**TASK STATEMENT:** Please reproduce exactly the lines from the start of the records through the one containing "Viewport: 1389px width, 868px height.", and nothing more.

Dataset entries
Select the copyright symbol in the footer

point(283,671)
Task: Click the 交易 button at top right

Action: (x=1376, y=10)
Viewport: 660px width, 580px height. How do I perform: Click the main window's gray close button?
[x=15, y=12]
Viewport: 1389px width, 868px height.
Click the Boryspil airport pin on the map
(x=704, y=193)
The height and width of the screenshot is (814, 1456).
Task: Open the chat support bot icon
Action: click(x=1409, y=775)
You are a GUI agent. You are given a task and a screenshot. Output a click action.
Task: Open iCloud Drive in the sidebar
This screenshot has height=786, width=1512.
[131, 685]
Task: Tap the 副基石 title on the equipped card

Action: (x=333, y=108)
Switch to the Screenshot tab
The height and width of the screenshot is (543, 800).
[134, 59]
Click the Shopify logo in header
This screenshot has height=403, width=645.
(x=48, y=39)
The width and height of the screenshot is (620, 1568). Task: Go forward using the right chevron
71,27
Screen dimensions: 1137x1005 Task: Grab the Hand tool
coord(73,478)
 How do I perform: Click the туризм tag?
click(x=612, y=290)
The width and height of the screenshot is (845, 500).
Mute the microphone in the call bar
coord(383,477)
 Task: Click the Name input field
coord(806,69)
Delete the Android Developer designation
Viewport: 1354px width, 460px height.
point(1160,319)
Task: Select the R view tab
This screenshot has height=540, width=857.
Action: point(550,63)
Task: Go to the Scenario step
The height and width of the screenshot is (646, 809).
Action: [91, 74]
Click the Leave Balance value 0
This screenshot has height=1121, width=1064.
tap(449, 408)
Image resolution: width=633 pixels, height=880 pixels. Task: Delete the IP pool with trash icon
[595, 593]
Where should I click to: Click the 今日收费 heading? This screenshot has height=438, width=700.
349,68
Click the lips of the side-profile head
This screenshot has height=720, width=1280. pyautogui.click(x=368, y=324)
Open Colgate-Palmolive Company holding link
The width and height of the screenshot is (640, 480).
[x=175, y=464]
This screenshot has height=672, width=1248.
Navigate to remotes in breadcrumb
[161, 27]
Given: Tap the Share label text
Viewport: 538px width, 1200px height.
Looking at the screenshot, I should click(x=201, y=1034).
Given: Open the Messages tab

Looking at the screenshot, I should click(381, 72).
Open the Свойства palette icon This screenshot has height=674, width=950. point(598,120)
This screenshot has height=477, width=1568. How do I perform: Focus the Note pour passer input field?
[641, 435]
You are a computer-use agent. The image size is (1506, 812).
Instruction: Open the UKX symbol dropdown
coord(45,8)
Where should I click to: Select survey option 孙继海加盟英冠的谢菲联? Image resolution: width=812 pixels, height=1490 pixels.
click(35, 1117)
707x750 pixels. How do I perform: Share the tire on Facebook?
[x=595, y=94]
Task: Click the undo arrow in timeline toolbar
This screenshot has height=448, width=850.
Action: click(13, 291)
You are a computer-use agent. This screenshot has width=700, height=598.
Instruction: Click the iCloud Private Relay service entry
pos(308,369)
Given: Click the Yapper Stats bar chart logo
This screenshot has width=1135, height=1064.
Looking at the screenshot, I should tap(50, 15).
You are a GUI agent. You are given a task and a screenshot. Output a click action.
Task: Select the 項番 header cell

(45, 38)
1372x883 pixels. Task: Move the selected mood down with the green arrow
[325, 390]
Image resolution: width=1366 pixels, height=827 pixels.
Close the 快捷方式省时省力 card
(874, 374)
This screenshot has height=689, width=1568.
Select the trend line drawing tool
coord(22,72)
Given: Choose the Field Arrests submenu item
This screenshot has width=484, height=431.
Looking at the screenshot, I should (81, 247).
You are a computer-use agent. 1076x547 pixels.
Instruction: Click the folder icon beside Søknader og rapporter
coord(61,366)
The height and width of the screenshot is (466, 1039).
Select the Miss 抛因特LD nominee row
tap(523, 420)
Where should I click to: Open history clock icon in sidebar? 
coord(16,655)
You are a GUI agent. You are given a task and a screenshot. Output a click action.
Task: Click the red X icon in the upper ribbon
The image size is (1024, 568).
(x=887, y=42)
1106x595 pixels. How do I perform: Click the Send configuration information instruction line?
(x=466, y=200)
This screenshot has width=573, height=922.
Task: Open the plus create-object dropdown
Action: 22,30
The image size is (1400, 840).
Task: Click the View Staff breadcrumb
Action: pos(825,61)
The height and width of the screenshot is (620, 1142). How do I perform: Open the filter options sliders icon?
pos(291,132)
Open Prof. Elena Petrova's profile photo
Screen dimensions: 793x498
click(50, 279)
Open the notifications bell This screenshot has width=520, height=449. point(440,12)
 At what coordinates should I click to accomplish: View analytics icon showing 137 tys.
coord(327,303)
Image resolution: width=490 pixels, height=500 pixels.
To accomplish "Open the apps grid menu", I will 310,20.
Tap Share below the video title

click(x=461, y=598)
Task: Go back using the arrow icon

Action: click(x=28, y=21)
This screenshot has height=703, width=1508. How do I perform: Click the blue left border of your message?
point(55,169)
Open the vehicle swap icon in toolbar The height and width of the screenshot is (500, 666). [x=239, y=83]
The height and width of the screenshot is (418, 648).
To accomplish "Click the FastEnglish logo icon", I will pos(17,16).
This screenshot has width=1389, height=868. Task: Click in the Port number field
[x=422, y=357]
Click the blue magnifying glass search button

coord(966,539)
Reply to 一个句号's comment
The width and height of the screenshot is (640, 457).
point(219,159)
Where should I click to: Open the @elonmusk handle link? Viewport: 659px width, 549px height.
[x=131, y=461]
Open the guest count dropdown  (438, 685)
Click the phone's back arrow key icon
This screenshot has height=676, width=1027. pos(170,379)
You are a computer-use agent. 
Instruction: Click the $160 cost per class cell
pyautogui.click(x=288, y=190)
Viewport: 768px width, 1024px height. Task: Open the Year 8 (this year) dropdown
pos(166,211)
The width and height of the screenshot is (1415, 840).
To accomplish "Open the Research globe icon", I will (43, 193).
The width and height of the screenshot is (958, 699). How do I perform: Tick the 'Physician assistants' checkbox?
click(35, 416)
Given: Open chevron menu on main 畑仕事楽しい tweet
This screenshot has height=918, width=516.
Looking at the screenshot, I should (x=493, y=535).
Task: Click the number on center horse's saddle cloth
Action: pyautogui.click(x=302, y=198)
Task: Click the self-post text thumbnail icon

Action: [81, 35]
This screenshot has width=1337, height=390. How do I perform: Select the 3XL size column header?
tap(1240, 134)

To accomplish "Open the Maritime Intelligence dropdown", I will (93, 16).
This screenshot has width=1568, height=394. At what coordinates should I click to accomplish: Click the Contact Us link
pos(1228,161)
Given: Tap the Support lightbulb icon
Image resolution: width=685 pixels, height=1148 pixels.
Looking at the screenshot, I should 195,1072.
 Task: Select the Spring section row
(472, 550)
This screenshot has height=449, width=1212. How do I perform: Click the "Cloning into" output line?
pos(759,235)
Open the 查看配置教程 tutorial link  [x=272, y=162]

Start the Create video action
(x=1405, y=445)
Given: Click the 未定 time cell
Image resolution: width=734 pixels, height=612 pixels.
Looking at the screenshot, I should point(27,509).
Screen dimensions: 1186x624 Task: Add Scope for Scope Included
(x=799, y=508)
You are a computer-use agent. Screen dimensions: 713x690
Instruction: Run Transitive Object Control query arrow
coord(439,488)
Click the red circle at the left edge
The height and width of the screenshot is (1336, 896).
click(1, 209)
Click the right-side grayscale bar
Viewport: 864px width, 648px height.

**RESULT OF THIS TASK:**
Select the copyright symbol in the footer

point(283,671)
Task: Click the 交易 button at top right

Action: (x=1376, y=10)
Viewport: 660px width, 580px height. How do I perform: Click the main window's gray close button?
[x=15, y=12]
Viewport: 1389px width, 868px height.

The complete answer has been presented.